── Supplied passage ──

Once an issuer has determined that it will launch a start-up crowdfunding distribution, there are additional obligations, such as preparing an offering document for investors to read to determine if they want to invest and choosing a funding portal to post its offering document.
The offering document must include basic information about the business and the offering, how it will use the money and any risk to the project. The offering document must also include the minimum amount needed to be raised to accomplish the business’ goals. The information contained in the offering document must be kept up to date throughout the duration of the start-up crowdfunding distribution.
There are six jurisdictions in Canada that offer Start-up Crowdfunding: British Columbia, Saskatchewan, Manitoba, Québec, New Brunswick, and Nova Scotia. They are known as the participating jurisdictions. Each of these jurisdictions has adopted substantially harmonized prospectus and dealer registration exemptions that allow start-up and early stage companies to raise capital in these jurisdictions, subject to certain conditions. Alberta Securities Commission Rule 45-517 Prospectus Exemption for Start-up Businesses is similar, but does not provide an exemption from the registration requirement and does not require the use of a funding portal.

───
── Information provided ──

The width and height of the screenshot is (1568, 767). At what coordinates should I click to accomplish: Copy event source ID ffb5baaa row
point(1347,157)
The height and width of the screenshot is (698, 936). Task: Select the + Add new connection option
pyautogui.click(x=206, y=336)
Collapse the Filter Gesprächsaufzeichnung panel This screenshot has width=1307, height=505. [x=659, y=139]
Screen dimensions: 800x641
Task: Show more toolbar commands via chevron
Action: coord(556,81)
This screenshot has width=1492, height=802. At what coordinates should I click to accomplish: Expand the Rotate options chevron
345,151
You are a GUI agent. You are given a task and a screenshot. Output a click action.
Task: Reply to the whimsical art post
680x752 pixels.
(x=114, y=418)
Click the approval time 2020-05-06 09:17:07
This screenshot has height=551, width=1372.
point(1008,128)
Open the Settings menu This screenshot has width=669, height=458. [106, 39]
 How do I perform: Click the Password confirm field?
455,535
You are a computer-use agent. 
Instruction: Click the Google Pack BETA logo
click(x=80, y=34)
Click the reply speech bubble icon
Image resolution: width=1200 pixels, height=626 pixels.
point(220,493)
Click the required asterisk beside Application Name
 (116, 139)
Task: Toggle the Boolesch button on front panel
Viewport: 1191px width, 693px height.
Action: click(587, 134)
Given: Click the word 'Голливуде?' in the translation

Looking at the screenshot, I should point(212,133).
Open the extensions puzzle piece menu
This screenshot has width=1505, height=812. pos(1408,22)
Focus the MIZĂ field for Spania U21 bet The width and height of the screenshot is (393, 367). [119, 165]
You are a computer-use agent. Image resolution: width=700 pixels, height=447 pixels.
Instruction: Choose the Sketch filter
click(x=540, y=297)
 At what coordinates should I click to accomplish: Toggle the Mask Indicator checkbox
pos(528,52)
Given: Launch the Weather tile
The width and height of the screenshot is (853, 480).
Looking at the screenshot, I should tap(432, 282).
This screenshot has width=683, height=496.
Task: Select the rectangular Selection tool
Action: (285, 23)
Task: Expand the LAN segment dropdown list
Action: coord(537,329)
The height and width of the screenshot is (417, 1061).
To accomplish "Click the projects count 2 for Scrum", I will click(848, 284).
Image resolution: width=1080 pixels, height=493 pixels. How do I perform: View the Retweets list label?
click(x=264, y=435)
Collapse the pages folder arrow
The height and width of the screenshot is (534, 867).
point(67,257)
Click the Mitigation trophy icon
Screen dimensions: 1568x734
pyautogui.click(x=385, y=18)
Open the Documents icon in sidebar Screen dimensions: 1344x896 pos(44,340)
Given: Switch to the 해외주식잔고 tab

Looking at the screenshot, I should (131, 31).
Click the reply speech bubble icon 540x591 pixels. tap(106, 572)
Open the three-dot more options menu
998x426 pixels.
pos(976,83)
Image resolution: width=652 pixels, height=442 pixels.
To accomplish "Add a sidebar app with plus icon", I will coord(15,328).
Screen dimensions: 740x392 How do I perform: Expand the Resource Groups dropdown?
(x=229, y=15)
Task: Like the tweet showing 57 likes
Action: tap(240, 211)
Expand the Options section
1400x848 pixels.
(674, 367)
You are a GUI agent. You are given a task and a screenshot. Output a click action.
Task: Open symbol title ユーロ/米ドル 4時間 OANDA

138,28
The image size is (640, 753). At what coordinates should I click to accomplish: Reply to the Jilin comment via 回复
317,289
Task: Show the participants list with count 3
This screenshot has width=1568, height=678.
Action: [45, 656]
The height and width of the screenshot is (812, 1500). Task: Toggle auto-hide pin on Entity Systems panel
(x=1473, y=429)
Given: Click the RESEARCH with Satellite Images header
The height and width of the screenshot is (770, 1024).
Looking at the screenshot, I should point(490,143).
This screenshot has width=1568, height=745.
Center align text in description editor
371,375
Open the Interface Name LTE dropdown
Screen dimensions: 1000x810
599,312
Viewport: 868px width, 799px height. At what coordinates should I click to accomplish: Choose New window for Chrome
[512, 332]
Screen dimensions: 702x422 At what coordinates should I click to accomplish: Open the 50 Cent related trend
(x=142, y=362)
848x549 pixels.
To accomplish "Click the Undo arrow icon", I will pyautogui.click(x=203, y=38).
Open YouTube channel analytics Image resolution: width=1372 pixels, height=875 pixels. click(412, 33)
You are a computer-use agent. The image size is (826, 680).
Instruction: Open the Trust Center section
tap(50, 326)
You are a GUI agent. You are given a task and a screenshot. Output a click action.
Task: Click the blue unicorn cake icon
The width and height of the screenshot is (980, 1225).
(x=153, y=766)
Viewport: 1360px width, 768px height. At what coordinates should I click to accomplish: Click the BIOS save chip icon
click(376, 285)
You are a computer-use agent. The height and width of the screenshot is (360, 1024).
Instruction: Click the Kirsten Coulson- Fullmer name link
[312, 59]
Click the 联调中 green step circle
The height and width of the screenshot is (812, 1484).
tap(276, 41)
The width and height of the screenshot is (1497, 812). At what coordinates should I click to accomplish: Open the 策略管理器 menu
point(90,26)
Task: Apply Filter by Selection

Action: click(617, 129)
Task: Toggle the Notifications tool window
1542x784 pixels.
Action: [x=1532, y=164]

───

◆ **Given request A**
Can you reproduce the start-up crowdfunding text in full, word for word?
◆ **Given request B**
Convert the rows, starting with the line that contains "Task: Toggle the Notifications tool window" and continuing through the last line of the rows, into a JSON list of strings with one string per line, leaving out any blank lines.

◆ **Written response A**
Once an issuer has determined that it will launch a start-up crowdfunding distribution, there are additional obligations, such as preparing an offering document for investors to read to determine if they want to invest and choosing a funding portal to post its offering document.
The offering document must include basic information about the business and the offering, how it will use the money and any risk to the project. The offering document must also include the minimum amount needed to be raised to accomplish the business’ goals. The information contained in the offering document must be kept up to date throughout the duration of the start-up crowdfunding distribution.
There are six jurisdictions in Canada that offer Start-up Crowdfunding: British Columbia, Saskatchewan, Manitoba, Québec, New Brunswick, and Nova Scotia. They are known as the participating jurisdictions. Each of these jurisdictions has adopted substantially harmonized prospectus and dealer registration exemptions that allow start-up and early stage companies to raise capital in these jurisdictions, subject to certain conditions. Alberta Securities Commission Rule 45-517 Prospectus Exemption for Start-up Businesses is similar, but does not provide an exemption from the registration requirement and does not require the use of a funding portal.

◆ **Written response B**
[
  "Task: Toggle the Notifications tool window",
  "1542x784 pixels.",
  "Action: [x=1532, y=164]"
]